### [やること 1]
死刑執行差し止めの記事について、次の問いに答えてください。
(a) 国に求めた賠償の額はいくらですか。
(b) 提訴した3人がいるのはどこの拘置所ですか。
(c) 候補の⑥にある事件の死刑囚の名前は何ですか。

### [抜粋文]
○ ○ ○ ○ ○

今回注目したいニュースは死刑の執行差し止めを死刑囚が請求したというニュース。
11月29日に国に対して絞首刑は残虐だとし、死刑執行の差し止めと3300万円の賠償を求める訴えを起こしました。
そこで今回気になったのは
・死刑執行差し止めを求めている死刑囚3人とは一体誰なのか。
・原告代理人の水谷弁護士とはどういった人物なのか。
この2つに焦点を当てて調べてみることにしました。
死刑の在り方を考えさせられるニュースとなりそうです。
Contents
今回の提訴の概要
11月29日「絞首刑による死刑は残虐な刑罰を禁じている憲法に違反する」として国に対して死刑執行の差し止めと3300万円の賠償を大阪地裁で提訴しました。
この件に関して訴訟を起こしているのは死刑囚3人であるとのことですが、どの死刑囚なのかは明かされていません。
死刑が恐ろしいのはわかりますが、事件の凄惨さから絞首刑が妥当と最高裁が判断したことですし、それだけの審議を重ねているにも関わらず、遺族の心情を無視した今回の訴えは、死刑囚自身が犯した罪を反省をしていないととらえることができます。
死刑執行の差し止めを求める死刑囚3人とは誰なのか
この死刑執行差し止め請求をしている死刑囚は一体だれなのか。
新聞各社の取材から以下のようなヒントが浮かび上がってきました。
①原告の3人は2000年代以降に刑が確定し、うち2人は再審請求をしている。
出典:読売新聞オンライン「絞首刑は「残虐で非人道的で違憲」と死刑囚3人が国を提訴、執行差し止め求める」
提訴したのは、いずれも死刑確定から10年以上が経過している大阪拘置所の3人。うち2人は刑事裁判のやり直しを求める再審請求中(以下略)
出典:毎日新聞「絞首刑は国際法違反 死刑囚3人が執行差し止め求め提訴 大阪」
また、刑の確定ということは上告が棄却されたことになるので、2000年代以降に刑が確定し、かつ確定から10年ということは、2000年から2012年以内に死刑が確定した死刑囚を指します。
以上のことから下記の事件の死刑囚が候補に上がりました。↓↓↓
①京都滋賀連続強盗殺人事件 死刑囚:松本 健次 ②警察庁指定120号事件 (大阪愛犬家殺人事件) 死刑囚:上田 宜範 ③右翼幹部連続殺人事件 死刑囚:久堀 毅彦 ④堺の老夫婦強盗殺人事件 死刑囚:江東 恒 ⑤連続マニラ保険金殺人等事件 死刑囚:下浦 栄一 ⑥和歌山カレー事件 死刑囚:林 眞須美 ⑦岐阜大阪連続女性強盗殺人事件 死刑囚:大橋 健治 ⑧東大阪大生リンチ殺人事件 死刑囚:小林 竜司 ⑨大牟田4人連続殺害事件 死刑囚:北村 孝 (参考:死刑確定者一覧 https://waramoon.web.fc2.com/kakutei.html)

○ ○ ○ ○ ○

### [やること 2]
記録のうち、「The image size is (1400, 849).」を含む行から始まり「Action: point(1177,18)」を含む行で終わる部分を、両端の行も入れて、空行を抜いた番号付きリストに並べてください。

(単語と要素の位置の記録)

○ ○ ○ ○ ○

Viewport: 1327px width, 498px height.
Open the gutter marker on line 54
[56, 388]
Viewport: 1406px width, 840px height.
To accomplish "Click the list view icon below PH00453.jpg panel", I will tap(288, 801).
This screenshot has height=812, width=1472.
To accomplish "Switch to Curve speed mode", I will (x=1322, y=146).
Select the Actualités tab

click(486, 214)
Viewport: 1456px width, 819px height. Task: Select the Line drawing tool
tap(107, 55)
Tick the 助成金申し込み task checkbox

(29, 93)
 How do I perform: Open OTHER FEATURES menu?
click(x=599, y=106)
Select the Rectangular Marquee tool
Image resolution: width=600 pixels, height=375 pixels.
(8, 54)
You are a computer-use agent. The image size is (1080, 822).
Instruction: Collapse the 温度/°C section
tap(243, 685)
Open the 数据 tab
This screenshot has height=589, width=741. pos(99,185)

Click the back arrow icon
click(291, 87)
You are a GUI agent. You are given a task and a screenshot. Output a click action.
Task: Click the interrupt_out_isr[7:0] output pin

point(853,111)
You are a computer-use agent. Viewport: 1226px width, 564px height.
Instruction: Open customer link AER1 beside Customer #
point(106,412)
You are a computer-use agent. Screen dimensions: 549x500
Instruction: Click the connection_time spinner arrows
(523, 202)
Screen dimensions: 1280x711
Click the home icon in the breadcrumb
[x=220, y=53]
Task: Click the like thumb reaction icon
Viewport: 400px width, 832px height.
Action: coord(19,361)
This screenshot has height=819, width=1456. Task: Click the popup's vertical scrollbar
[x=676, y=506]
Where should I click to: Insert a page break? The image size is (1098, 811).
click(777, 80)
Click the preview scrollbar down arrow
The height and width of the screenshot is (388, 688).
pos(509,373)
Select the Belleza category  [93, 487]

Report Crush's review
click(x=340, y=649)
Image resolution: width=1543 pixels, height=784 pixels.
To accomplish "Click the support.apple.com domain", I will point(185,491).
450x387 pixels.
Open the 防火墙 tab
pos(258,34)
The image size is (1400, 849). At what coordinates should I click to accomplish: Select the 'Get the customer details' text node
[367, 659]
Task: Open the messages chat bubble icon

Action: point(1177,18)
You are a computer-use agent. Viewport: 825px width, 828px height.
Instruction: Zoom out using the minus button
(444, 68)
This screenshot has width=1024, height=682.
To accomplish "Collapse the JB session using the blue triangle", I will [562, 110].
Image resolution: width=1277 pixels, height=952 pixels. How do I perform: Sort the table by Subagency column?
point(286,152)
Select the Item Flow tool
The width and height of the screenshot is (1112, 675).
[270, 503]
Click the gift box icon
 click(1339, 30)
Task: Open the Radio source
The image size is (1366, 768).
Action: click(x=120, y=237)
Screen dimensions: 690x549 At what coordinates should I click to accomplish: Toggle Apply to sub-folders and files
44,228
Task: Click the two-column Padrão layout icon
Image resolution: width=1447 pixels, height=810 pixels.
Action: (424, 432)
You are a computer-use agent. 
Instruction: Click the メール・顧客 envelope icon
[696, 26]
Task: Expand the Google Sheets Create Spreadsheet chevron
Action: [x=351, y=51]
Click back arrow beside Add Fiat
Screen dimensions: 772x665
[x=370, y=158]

○ ○ ○ ○ ○

### [回答 1]
(a) 3300万円
(b) 大阪拘置所
(c) 林 眞須美

### [回答 2]
1. The image size is (1400, 849). At what coordinates should I click to accomplish: Select the 'Get the customer details' text node
2. [367, 659]
3. Task: Open the messages chat bubble icon
4. Action: point(1177,18)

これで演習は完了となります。